Aidan Swift ’21, who plans to attend the masterclass, said that he signed up for the course to hear insights from a current professional filmmaker.
“I am … just hoping to glean some useful information,” Swift said.
The public events will begin on Thursday at 6 p.m., when the Film Society will screen short films made by nine Yale undergraduate filmmakers over the course of two hours. The next event, a screening of Ferrero’s “Beautiful Things,” will begin at 8 p.m.
On Friday at 1 p.m., the festival will continue with experimental films. The program includes eight films of this genre, among them professional filmmaker Josh Tuthill’s “Black Dog,” which was released in 2017 and premiered at the 2018 New York Film Festival. Later in the afternoon, screenings of nine narrative short films will take place.
Attesting to the festival’s growth, van Biema expressed joy about the diversity of films submitted for presentation and the acclaim of the films that will be screened.
“We have submissions from India and Bangladesh and China and Iran and Pakistan and the U.K.,” van Biema said, listing only some of the countries from which the committee received submissions. “It is a little exciting this year that some of our films have premiered at some really big places.”
Van Biema added that one of the films the event will screen premiered at the Cannes Festival: “Normal,” a narrative short directed by Hanna Mironenko.
Van Biema said that he is most excited for the event starting Friday at 7 p.m., when Saintonge and Shirley of the New Negress Film Society will screen several of their shorts and hold a discussion with the audience. According to its website, the New Negress Film Society “is a core collective of black women filmmakers whose priority is to create community and spaces for support, exhibition and consciousness-raising.”
“Our whole team is pretty excited about this,” van Biema said. “This was a pretty big get for us, they’re in the process of really blowing up.”
On Saturday, documentary shorts will begin running at 4 p.m. and the festival will conclude with a block allowing for senior filmmakers to present their thesis films. Though he is only a junior, TJ Noel-Sullivan ’20 will screen his film in the senior thesis block due to his experience and coursework.
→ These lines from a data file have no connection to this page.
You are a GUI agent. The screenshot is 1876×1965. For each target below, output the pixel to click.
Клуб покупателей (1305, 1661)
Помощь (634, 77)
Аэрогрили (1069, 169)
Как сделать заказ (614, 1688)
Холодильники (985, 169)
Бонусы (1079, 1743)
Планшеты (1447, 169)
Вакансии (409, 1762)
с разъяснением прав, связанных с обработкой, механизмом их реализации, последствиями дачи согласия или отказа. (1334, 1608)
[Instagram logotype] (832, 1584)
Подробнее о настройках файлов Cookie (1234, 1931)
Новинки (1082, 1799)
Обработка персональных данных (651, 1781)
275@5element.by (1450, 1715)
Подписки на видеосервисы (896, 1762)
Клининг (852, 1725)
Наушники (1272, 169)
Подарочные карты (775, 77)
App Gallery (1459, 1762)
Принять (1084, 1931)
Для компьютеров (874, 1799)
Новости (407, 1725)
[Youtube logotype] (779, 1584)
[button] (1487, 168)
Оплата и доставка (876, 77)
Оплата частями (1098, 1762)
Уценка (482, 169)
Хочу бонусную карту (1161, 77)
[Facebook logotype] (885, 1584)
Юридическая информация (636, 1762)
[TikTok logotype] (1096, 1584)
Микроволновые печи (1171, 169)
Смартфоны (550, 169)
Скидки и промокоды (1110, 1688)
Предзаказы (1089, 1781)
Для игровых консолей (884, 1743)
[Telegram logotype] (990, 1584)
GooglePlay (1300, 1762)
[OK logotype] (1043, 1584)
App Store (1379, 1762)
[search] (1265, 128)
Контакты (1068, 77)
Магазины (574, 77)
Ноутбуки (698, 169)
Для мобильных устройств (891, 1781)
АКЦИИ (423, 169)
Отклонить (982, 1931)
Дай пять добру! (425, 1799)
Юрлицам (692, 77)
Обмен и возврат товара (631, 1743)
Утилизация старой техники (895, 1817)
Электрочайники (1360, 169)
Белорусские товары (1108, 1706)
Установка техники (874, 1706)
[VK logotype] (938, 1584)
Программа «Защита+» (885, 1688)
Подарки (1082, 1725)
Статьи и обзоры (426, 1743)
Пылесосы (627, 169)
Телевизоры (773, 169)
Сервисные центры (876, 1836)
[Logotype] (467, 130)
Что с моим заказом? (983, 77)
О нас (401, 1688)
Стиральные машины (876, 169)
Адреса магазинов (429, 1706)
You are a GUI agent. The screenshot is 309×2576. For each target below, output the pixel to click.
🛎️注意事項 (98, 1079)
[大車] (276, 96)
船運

Noel-Sullivan said he is glad to screen one of his films in the historic auditorium at the Whitney.
“It is a really great opportunity for students to come out and see some of the best work students in the class, including myself, put into these films,” Noel-Sullivan said. “When I first started, the screening was just in a classroom, so the opportunity to screen in the Whitney Humanities Center is really cool.”
Van Biema said that he is glad to help the careers of student filmmakers. He added that he is happy to do whatever he can to help student filmmakers publicize their film.
The Yale Student Film Festival is sponsored by the Dean’s Discretionary Fund for the Arts and by Films at the Whitney.